Many states have specific requirements addressing voluntary assignment of wages, including capping the total amount that may be assigned per pay period, requiring specific authorization forms, and establishing the amount of time in which amounts must be deposited. Unless preempted by a federal law, such as ERISA, these and other state law deduction requirements must be accounted for in ensuring that wages are received free and clear.

Enforcement Guidance

Deductions such as these discussed here should be closely scrutinized in enforcement actions to ensure that the agreement was in fact voluntary and not a de facto condition of employment. The guidance set forth in this Bulletin articulates general principles that WHD will apply to similar agreements. The signing of a document by a prospective worker stating that he/she has agreed to pay a fee or have a particular voluntary assignment of wages does not, in and of itself, establish that the fee or the assignment is voluntary. Such documents and the circumstances surrounding the signing of those documents should be closely scrutinized to ascertain the bona fides of the assertion that the agreement was voluntary. Whether a worker chooses not to have wages voluntarily assigned to a program offered by the employer or any affiliated person may not affect the worker’s current or future participation in the H-2A program.

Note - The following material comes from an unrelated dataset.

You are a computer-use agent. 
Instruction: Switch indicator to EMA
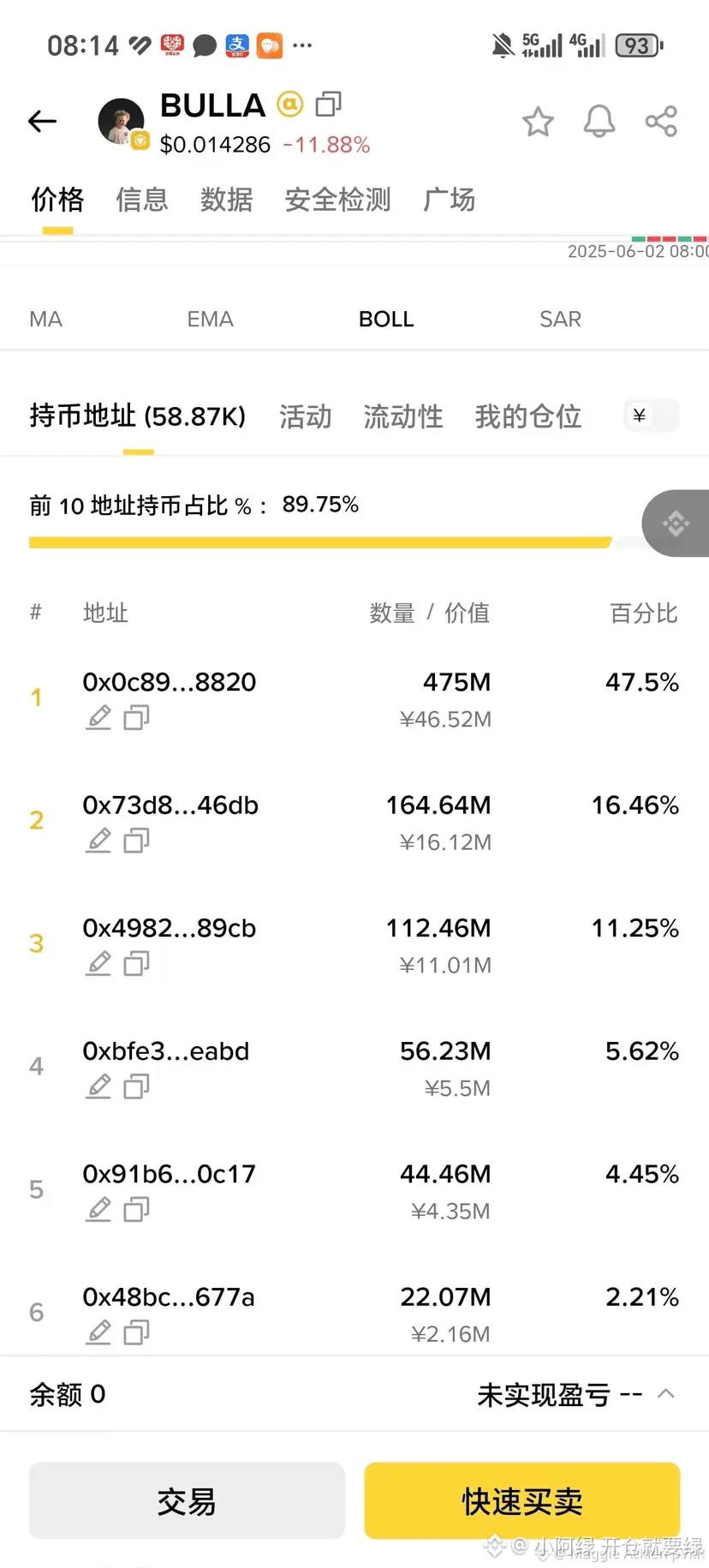tap(210, 320)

In determining whether a deduction for an assignment of wages is truly voluntary and permissible, WHD will consider the requirements listed in this guidance, including that:

  • The deduction is initiated at the worker’s request;
  • The employer or any person acting in the employer’s interest or behalf, or any other affiliated person derives no profit from the transaction;
  • The wages were paid free and clear;
  • The worker has an independent choice to have the deduction or not;
  • The worker may designate the amount or cease having the deduction made (within administrative practicalities), and the disposition of any such deduction comports with the requirements above;
  • The worker’s employment would not be impacted by a decision not to have the deduction made; and
  • The employer (or anyone acting on the employer’s behalf or any other affiliated person) has not in any manner influenced or coerced the worker in regard to the deduction.

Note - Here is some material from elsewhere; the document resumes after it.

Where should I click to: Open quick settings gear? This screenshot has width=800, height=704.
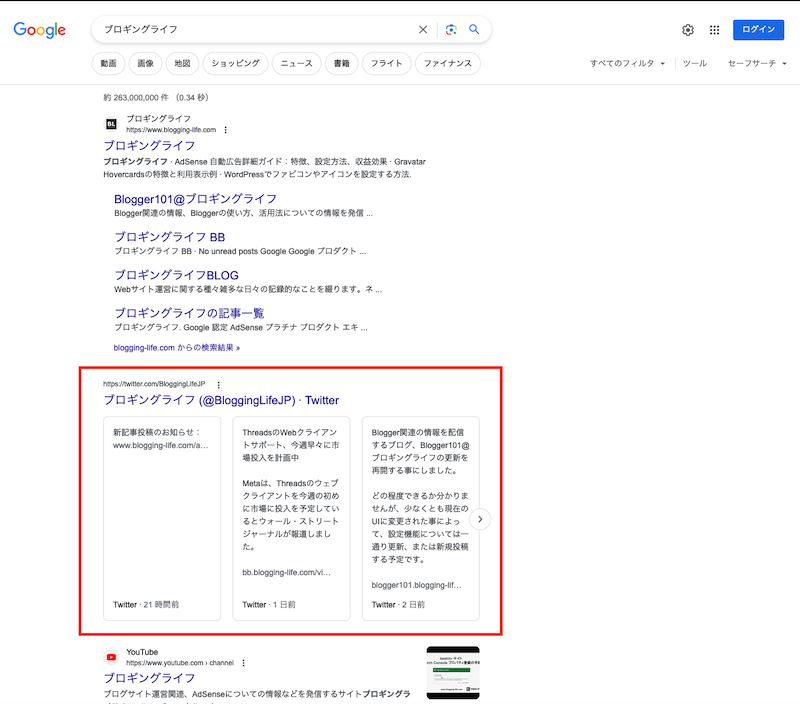point(687,30)
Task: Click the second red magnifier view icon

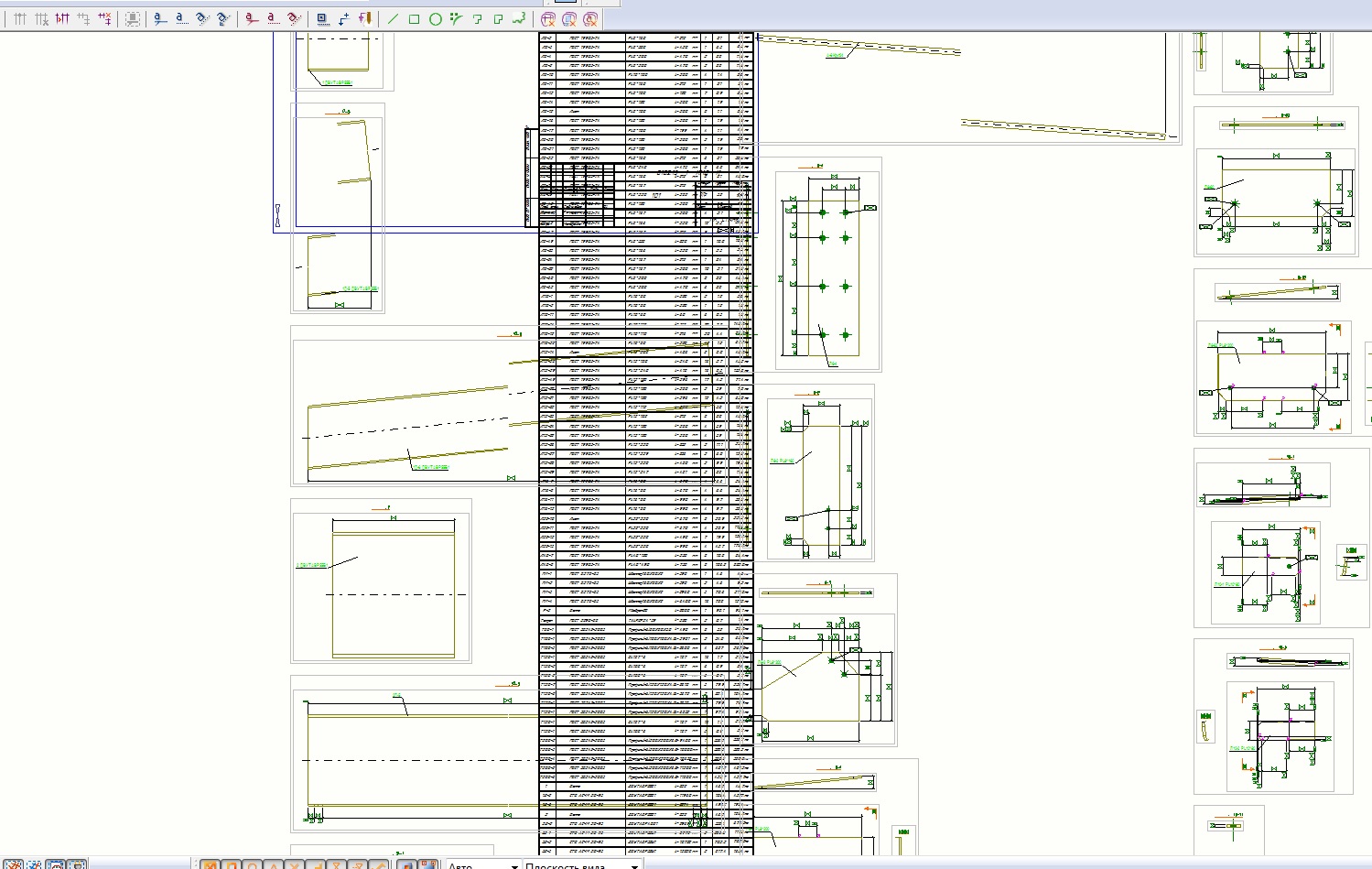Action: point(569,18)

Further, in participating in plans or programs that provide benefits to H-2A workers, employers must comply with the regulatory requirement at 20 CFR 655.122(a) that the employer’s job offer to U.S. workers provide no less than the same benefits, wages, and working conditions that the employer is offering, intends to offer, or will provide to H-2A workers.

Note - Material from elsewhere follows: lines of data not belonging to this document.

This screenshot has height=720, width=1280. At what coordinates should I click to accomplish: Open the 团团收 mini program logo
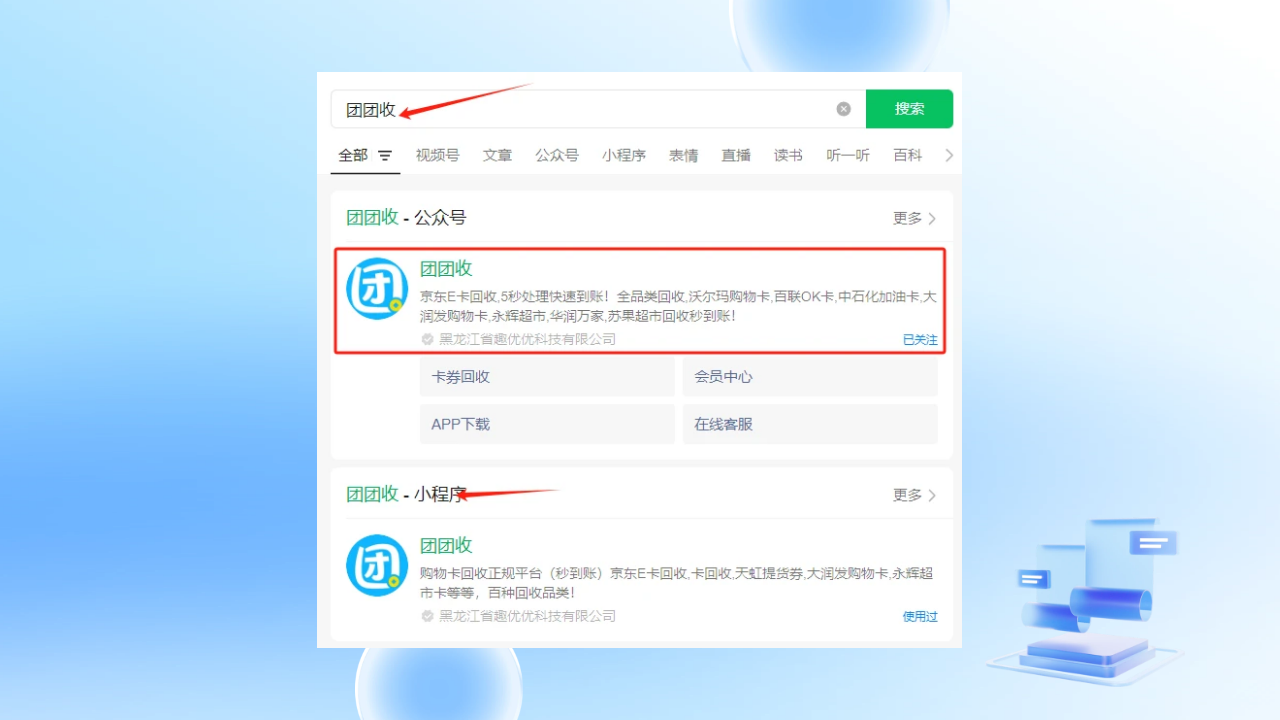coord(377,566)
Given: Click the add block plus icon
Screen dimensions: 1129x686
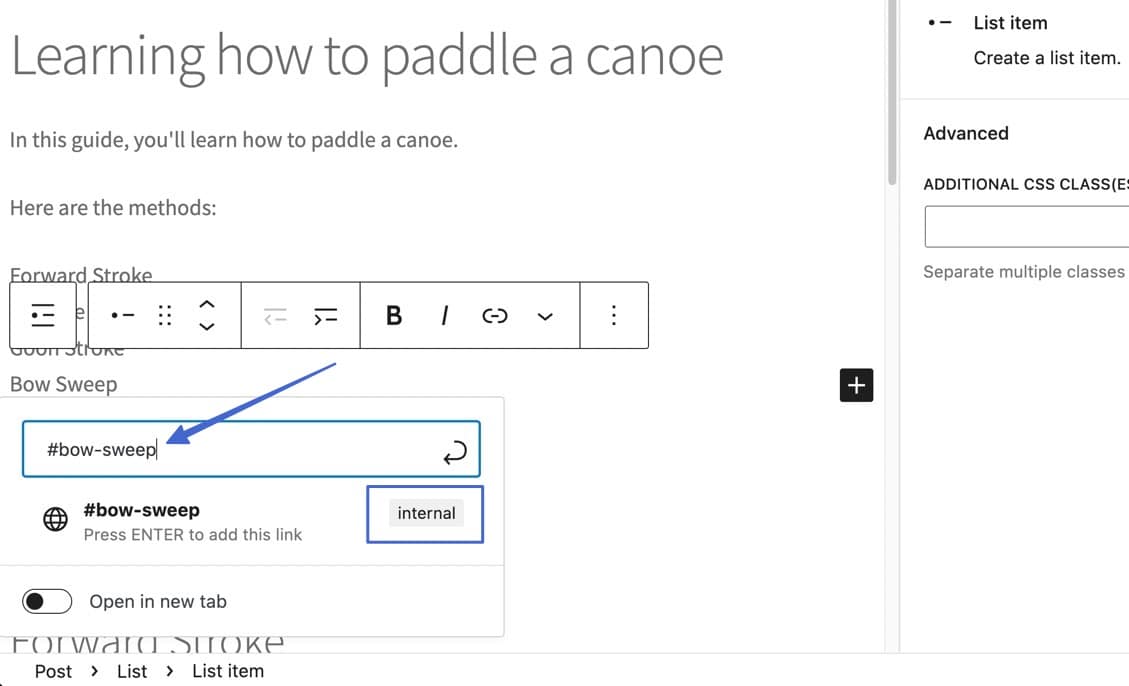Looking at the screenshot, I should pos(856,384).
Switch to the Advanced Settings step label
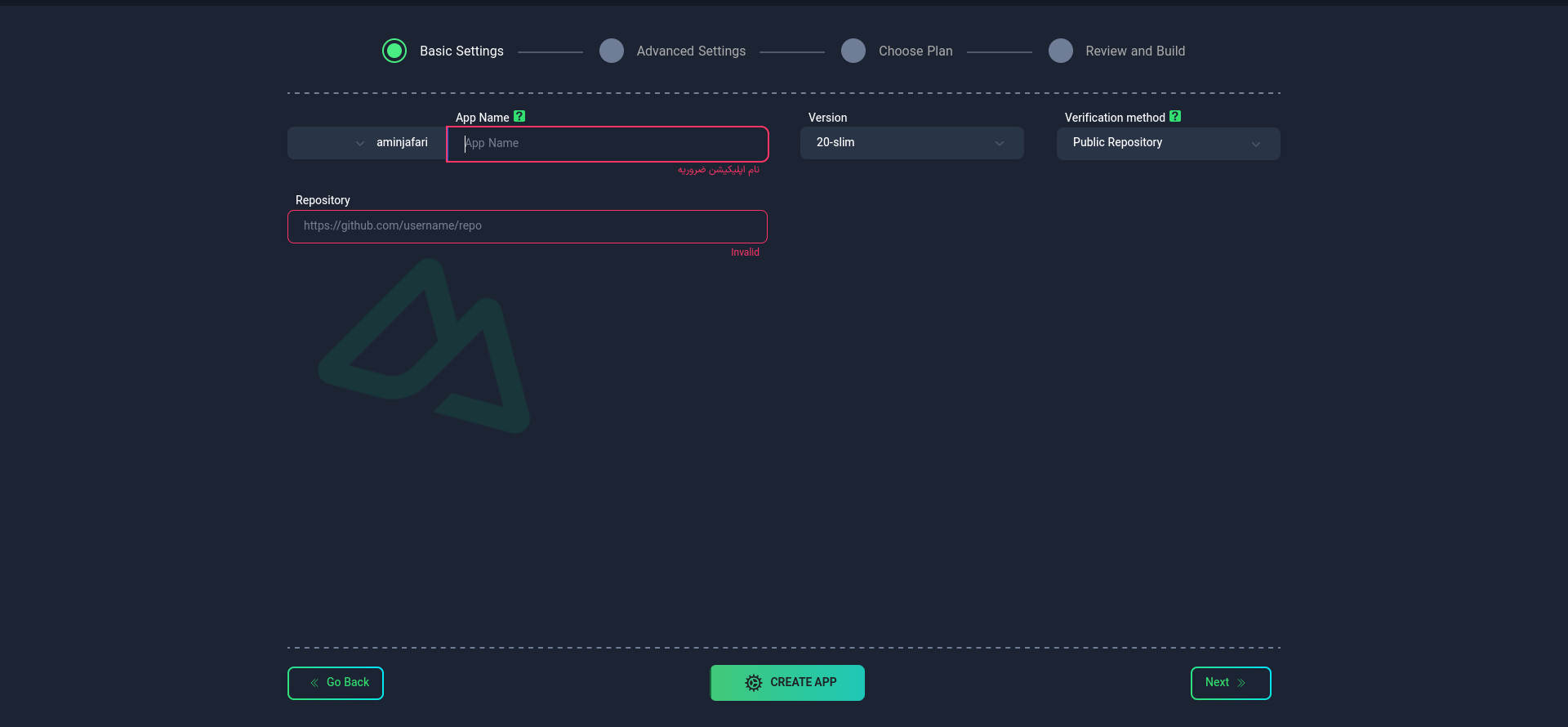Viewport: 1568px width, 727px height. tap(691, 51)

In summary, in order for a deduction to be permissible, it must:

  • Be disclosed in the job offer (if not required by law to be deducted);
  • Be reasonable;
  • Provide no profit to the employer or any affiliated person; and
  • Be made in accordance with other H-2A regulatory requirements as well as other applicable Federal and State law requirements.

As explained at 29 CFR 501.16, the Wage and Hour Division has the authority to pursue recovery of improper deductions, such as recruiter fees or other costs improperly deducted or paid in violation of the required assurances under the H-2A program, which forbid such deductions and payments. Additional information on determining whether deductions are reasonable, that payments are received free and clear, and when it is permissible to make deductions for payments to third parties is explained in greater detail at 29 CFR part 531.

1 The H-2A regulations require the payment of the highest of the offered wage, the Adverse Effect Wage Rate (AEWR), the prevailing hourly rate, the prevailing piece rate, the agreed upon collective bargaining rate, or the Federal or State minimum wage, and requires the employer to offer to U.S. workers no less than the same benefits, wages, and working conditions that the employer is offering, intends to offer, or will provide to H-2A workers. See 20 CFR 655.122(a) and (l) and 29 CFR 501.1(c).